This week, a conference committee consisting of 81 U.S. Representatives and 26 U.S. Senators began meeting to draft a compromise between the House and Senate ‘China competition’ bills: S. 1260, the United States Innovation and Competitiveness Act (USICA), and H.R. 4521, the America COMPETES Act. This legislation, now called the Bipartisan Innovation Act, is aimed at improving the competitiveness of American manufacturers and strengthening supply chains vis-à-vis China. It would be ironic if conferees include a controversial protectionist trade provision that would directly counter these goals.
Specifically, conferees may consider including the Eliminating Global Market Distortions to Protect American Jobs Act, also known as the Level the Playing Field Act 2.0 (colloquially referred to as “Brown-Portman-Sewell-Johnson,” for the main Senate and House sponsors).
This proposal would facilitate the ability of federal agencies to impose and maintain tariffs without first considering their potential impact on American farmers, workers, and manufacturers. It was included in the House’s America COMPETES Act, which passed with only one Republican vote in favor, but not in the Senate USICA legislation, which passed by a vote of 68-32, with 19 Republican Senators voting yes.
While NTU has concerns with both competitiveness bills, we have grave concerns with the House’s trade title, which contains numerous harmful provisions, including the Eliminating Global Market Distortions to Protect American Jobs Act.
This proposal would make sweeping changes to Antidumping and Countervailing Duties (AD/CVD) processes at the Department of Commerce, creating a new “fast-track” mechanism for investigations of alleged unfair trade practices, reducing investigation timelines, and including evidence from past cases regardless of whether a U.S. importer was ever involved in these cases. The end result would be to spur the imposition of higher tariffs on U.S. imports in order to benefit a handful of aggrieved domestic companies, at the expense of broad swaths of the U.S. economy.
Given the stakes, it is especially troubling that the Eliminating Global Market Distortions to Protect American Jobs Act has not received a single hearing in a congressional committee, let alone a standalone vote. Like many other provisions in America COMPETES, the proposed changes to trade laws have not been subjected to a thorough review process that would allow all members to share their perspectives, including those represented by rural areas that would be disproportionately harmed by higher tariffs, including on agricultural products and solar/wind energy components.

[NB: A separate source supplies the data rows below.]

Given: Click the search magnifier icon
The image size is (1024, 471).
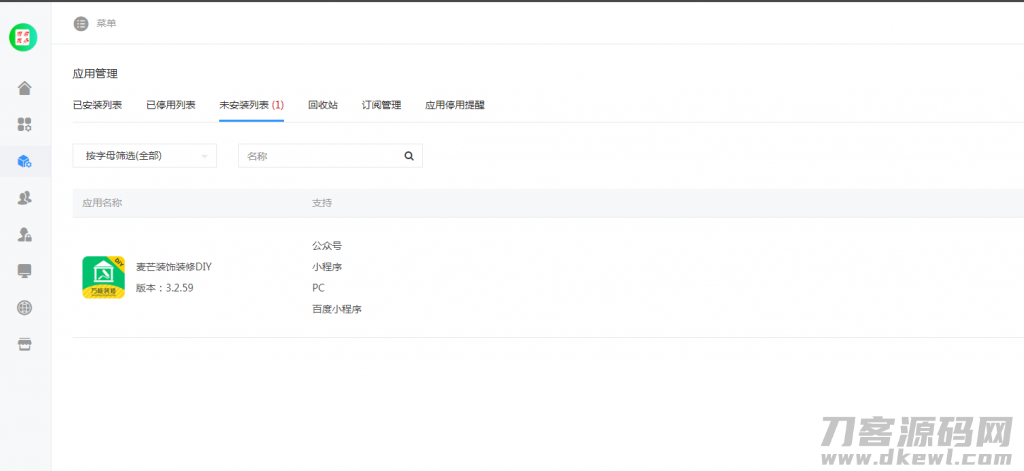Looking at the screenshot, I should [408, 156].
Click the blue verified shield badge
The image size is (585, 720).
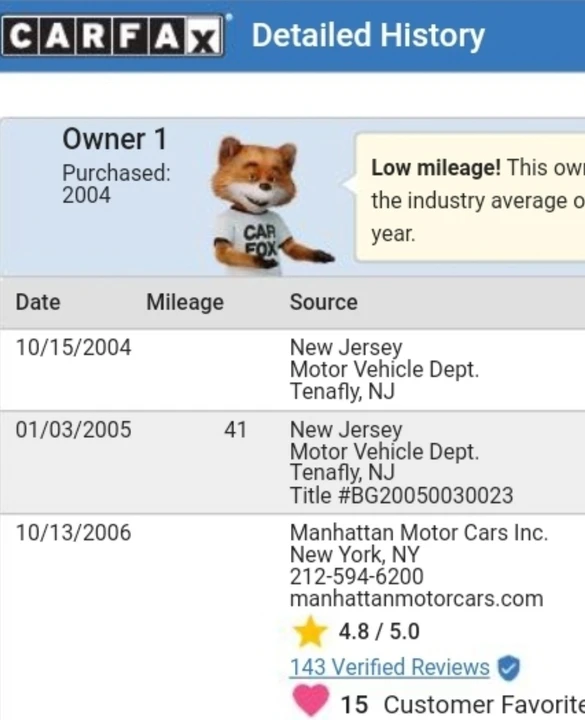pyautogui.click(x=509, y=668)
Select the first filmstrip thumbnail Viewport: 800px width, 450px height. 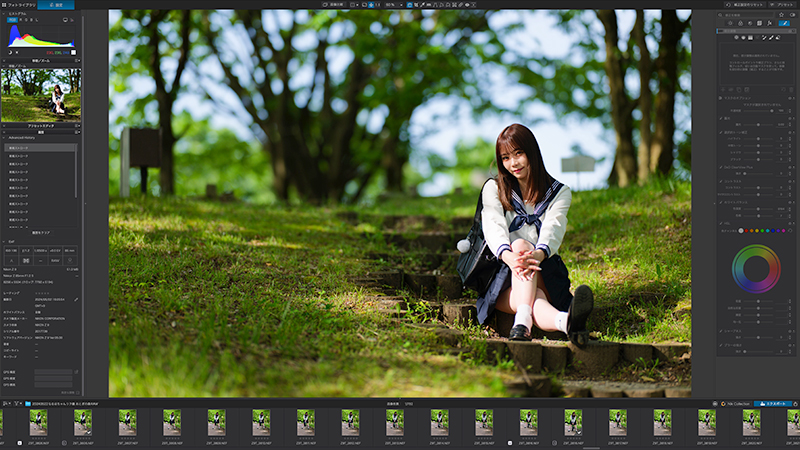tap(38, 423)
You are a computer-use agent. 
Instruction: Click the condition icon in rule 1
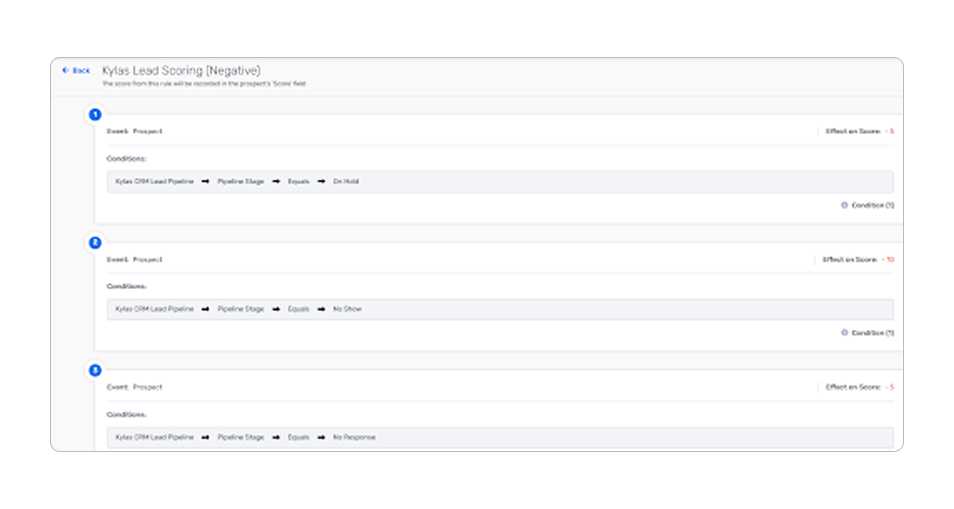(844, 205)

For these reasons, 13 organizations representing millions of taxpayers urged the removal of this provision from competitiveness legislation earlier this year, writing in part: “The proposed changes to U.S. antidumping and countervailing duty laws in the America COMPETES Act would … reverberate throughout the economy, encouraging higher prices even as the country is faced with the highest inflation rates since the 1980s.”
Associations representing apparel, retail, clean power, auto manufacturing, technology, and utility industries oppose these trade law changes. Supporters of the provision include domestic steel companies seeking protection from foreign competitors, as well as labor unions.
To understand how this provision would weaken supply chains and harm the U.S. economy, consider two industries affected by current trade laws: agriculture and clean energy.
Tariffs on fertilizer have been costly. According to the American Farm Bureau Federation’s chief economist: “Phosphate fertilizer prices have increased more than 90 percent since the U.S. Department of Commerce announced its decision to impose countervailing duties (CVDs) of 20 percent on imports of phosphate fertilizers from Morocco, according to USDA. Clearly, this was a poor decision, given that the U.S. doesn’t have enough supply to meet demand without reliable foreign partners.” More than 80 legislators wrote the U.S. International Trade Commission seeking tariff relief for farmers.
Similarly, at the behest of a single California-based solar company, the Commerce Department is currently investigating whether to impose additional tariffs on imports of solar goods. According to the president and CEO of the Solar Energy Industries Association: “The investigation alone is wiping out a decade of solar job growth. It’s stunning.” A survey of the solar industry found that the mere threat of higher tariffs from solar imports from Cambodia, Malaysia, Thailand, and Vietnam is causing widespread layoffs, higher prices, and overall uncertainty.
A bipartisan letter from 22 Senators asked the Biden administration to consider how tariffs would affect American businesses, workers, and ratepayers. Commerce Secretary Gina Raimondo replied: “There’s a process, a law. I have to implement the law.”
She is correct. Current law is already biased against the interests of farmers, the solar industry, and every other American affected by price hikes and supply chain disruptions caused by tariffs. The Eliminating Global Market Distortions to Protect American Jobs Act would make things even worse, changing the rules of the game to benefit politically favored industries, no matter the cost to consumers and businesses that are harmed by higher tariffs. Conferees working on the Bipartisan Innovation Act should reject this controversial language and instead pass a trade bill that will benefit all Americans.
Bryan Riley is Director of NTU’s Free Trade Initiative.